There are, however, two methods that minimize corrosion. The first method is to reheat the gases to above their dew point and the second is to choose construction materials and design conditions that allow equipment to withstand the corrosive conditions. Though many power plants do elect to reheat the gases to above their dew point, the post- scrubber environment is still ripe for corrosion. The cost to reheat is another major consideration. In many cases, the power plant owners opt to install a chemical-resistant lining material. The selection of such a material is influenced by the chemical composition of the flue gases and the operating temperature of the unit. The material chosen to protect the interior surface of the FGD unit must be able to withstand a potentially broad spectrum of chemicals, thermal shock, and continuous wet service conditions.

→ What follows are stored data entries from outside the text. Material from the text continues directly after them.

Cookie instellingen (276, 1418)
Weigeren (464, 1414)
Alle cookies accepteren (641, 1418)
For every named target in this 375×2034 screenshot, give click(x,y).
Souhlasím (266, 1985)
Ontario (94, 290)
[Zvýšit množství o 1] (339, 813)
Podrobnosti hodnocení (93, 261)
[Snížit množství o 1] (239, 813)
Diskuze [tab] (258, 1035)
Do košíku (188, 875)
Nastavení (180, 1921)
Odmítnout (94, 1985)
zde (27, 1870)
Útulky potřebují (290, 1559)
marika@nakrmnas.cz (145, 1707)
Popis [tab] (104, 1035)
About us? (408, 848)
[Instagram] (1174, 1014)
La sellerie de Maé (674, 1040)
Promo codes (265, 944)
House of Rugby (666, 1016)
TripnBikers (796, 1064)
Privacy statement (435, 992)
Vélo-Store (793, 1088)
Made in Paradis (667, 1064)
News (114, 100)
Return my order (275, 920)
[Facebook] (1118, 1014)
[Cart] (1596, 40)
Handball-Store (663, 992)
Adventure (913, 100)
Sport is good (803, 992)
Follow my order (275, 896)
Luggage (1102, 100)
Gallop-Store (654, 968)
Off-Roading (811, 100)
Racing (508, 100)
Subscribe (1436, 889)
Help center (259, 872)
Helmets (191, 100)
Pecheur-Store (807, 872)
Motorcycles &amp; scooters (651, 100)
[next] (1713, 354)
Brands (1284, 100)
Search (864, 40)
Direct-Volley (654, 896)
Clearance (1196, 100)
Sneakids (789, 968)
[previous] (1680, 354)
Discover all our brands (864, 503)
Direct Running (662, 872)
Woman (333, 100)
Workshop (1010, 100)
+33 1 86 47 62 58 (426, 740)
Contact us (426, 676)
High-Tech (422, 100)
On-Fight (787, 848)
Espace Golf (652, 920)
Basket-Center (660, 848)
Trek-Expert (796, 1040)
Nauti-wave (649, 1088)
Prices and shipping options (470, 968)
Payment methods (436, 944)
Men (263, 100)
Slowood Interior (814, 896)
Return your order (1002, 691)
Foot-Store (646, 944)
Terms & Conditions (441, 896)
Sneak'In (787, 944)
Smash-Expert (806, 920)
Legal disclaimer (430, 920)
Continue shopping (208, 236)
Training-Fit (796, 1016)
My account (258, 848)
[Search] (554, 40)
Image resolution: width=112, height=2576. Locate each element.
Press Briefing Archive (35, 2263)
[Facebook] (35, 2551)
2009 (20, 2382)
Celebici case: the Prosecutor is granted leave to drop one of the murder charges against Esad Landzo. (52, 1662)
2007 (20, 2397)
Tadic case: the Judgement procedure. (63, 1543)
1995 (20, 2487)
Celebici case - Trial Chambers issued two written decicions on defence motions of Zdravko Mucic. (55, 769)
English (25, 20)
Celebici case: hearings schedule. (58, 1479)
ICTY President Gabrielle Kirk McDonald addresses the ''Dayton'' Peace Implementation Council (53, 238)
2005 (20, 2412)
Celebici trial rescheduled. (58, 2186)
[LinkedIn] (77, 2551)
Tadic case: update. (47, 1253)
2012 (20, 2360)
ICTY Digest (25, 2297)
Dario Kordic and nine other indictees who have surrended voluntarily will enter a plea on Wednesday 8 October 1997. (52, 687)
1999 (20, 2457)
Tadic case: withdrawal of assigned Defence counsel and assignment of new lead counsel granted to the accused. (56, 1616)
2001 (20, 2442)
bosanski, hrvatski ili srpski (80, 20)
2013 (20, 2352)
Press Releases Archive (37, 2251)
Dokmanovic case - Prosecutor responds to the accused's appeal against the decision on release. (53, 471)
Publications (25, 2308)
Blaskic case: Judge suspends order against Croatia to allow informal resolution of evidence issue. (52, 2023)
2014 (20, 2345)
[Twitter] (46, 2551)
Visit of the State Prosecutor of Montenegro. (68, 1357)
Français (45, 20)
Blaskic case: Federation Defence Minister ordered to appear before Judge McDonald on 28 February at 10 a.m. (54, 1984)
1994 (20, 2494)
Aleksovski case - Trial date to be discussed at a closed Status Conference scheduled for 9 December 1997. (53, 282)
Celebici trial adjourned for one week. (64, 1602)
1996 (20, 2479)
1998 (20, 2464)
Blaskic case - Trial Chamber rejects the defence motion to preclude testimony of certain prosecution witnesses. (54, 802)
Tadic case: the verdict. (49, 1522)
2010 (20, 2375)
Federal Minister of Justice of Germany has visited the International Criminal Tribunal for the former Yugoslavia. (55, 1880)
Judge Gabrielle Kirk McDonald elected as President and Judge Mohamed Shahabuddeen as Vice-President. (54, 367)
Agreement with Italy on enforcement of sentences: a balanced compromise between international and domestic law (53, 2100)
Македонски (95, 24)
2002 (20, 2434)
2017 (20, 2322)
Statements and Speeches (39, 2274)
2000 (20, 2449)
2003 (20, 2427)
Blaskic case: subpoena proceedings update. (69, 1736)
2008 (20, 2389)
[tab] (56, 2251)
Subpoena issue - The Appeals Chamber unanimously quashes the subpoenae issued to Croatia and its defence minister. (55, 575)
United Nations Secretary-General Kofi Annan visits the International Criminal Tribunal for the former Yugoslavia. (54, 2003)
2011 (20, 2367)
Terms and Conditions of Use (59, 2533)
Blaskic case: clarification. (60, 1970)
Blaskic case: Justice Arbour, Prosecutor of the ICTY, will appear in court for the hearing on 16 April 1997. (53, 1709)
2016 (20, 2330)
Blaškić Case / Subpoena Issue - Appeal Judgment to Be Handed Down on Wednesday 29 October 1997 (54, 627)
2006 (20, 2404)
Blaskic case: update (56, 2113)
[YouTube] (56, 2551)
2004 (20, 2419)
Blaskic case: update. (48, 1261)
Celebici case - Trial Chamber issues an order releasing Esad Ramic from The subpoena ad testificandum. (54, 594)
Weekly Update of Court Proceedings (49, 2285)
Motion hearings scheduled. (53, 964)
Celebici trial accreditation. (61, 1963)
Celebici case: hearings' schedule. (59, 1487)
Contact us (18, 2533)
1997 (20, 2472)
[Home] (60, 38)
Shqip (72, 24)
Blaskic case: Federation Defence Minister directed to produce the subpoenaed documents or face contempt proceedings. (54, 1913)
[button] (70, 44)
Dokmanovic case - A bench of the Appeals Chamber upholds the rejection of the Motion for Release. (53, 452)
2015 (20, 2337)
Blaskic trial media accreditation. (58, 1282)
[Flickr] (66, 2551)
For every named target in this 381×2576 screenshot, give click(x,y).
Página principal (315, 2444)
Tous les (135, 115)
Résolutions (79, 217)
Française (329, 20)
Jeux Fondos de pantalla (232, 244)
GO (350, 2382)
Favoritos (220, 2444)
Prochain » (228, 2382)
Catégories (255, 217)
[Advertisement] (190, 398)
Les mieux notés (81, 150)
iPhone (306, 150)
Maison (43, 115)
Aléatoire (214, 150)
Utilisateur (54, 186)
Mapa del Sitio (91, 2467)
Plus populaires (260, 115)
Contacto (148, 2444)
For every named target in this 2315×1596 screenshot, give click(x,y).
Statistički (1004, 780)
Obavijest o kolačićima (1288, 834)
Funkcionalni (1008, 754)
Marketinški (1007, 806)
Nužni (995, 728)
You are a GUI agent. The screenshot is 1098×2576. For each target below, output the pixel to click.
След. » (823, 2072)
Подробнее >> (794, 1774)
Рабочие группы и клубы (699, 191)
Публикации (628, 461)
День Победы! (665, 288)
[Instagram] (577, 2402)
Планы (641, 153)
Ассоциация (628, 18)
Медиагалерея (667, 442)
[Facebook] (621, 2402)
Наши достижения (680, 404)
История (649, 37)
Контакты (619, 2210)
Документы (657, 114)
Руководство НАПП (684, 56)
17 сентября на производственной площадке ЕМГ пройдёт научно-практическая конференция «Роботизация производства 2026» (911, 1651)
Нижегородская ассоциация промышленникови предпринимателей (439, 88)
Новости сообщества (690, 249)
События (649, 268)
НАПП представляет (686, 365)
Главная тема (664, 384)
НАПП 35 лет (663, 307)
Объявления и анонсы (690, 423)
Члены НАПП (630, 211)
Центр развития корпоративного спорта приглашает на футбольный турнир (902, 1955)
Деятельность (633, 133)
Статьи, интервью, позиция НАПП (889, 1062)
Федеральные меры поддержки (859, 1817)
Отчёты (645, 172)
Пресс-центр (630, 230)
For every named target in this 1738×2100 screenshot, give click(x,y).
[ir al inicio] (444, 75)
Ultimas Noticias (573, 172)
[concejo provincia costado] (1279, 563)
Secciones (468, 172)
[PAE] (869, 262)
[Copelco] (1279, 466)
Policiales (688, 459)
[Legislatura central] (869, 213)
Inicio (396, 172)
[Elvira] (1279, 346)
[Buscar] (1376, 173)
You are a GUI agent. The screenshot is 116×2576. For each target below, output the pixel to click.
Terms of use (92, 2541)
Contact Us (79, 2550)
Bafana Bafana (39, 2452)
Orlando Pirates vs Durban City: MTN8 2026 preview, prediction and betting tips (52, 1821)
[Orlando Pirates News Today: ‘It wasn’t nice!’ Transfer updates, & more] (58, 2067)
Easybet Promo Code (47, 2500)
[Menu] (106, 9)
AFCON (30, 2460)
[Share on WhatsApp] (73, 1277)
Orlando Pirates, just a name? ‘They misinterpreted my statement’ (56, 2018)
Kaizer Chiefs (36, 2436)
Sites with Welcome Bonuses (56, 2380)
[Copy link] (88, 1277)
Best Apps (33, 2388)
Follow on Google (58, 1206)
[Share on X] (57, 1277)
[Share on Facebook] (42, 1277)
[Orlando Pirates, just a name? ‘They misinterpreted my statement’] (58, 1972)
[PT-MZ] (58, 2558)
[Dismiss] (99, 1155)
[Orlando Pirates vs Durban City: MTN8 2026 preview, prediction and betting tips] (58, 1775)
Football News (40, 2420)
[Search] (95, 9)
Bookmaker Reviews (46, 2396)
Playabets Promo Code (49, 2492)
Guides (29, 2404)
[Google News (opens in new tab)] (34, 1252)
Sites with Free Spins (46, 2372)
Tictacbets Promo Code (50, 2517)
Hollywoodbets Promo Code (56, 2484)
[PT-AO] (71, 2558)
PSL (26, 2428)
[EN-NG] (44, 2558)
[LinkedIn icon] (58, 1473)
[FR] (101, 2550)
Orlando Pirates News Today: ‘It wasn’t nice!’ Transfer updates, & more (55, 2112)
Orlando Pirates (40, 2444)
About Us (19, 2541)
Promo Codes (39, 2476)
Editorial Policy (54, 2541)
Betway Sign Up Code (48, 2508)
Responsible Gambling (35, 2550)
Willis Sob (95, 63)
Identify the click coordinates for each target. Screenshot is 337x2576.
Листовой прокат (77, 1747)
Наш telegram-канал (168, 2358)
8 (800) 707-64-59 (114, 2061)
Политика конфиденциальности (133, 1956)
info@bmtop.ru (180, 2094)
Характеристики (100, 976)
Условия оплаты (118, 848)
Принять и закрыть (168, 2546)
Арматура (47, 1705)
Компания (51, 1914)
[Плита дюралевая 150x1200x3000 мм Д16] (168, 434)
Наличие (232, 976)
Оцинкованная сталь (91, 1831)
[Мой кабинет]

One such design that uses chemical-resistant materials is the combination of a potassium silicate polymer concrete technology with an organic polymer or an asphaltic membrane. This combination has been used as a superb dual-lining system with beneficial results and long lasting service life in many power plants, petrochemical facilities, smelters, and sulfuric acid plants. Sauereisen No. 89, the membrane component of this dual-lining system, serves as a chemicalresistant line of defense directly on the substrate such as an exhaust stack or duct. A blend of organic polymers, this asphaltic material exhibits low permeability. It also has an elastomeric nature that bridges small surface cracks while accommodating and attenuating varying rates of thermal expansion between the refractory and the substrate. The potassium silicate polymer concrete, such as Sauereisen No. 54, is then applied over the asphaltic membrane. This particular kind of concrete not only exhibits the corrosion resistance that is required for the chemical environment, but withstands water and acidic vapor without special treatment.
For lower temperature flue gas environments, organic polymer linings are appropriate. Sauereisen’s FibreCrete epoxy and FibreLine vinyl ester materials are spray-applied for these applications. Fiber reinforcement within a cross-linked resin system makes these linings highly impermeable, yet flexible. The organic version of dual-lining technology is to specify approximately 40 mils of a basecoat lining topped by 10 mils of a glossy topcoat.
One final protective system worth mentioning for hot, acidic environments is that of brick & mortar. Though relatively labor-intensive in comparison to gunning a refractory or spraying a lining, a brick-lined stack offers potentially the longest service life and least maintenance. It was in the creation of an acid proof mortar that Sauereisen got into the power industry in the first place. Sauereisen’s Corrosion-Resistant Mortar No. 65 is the potassium silicate formulation recommended for laying brick. It exhibits the same chemical resistance, as its monolithic “cousin”, Sauereisen No. 54.
Often there are applications for both the organic coatings and inorganic refractory linings in the same plant. Sauereisen is one of the few companies capable of providing solutions within each branch of chemistry. Such diversity adds credibility to recommendations.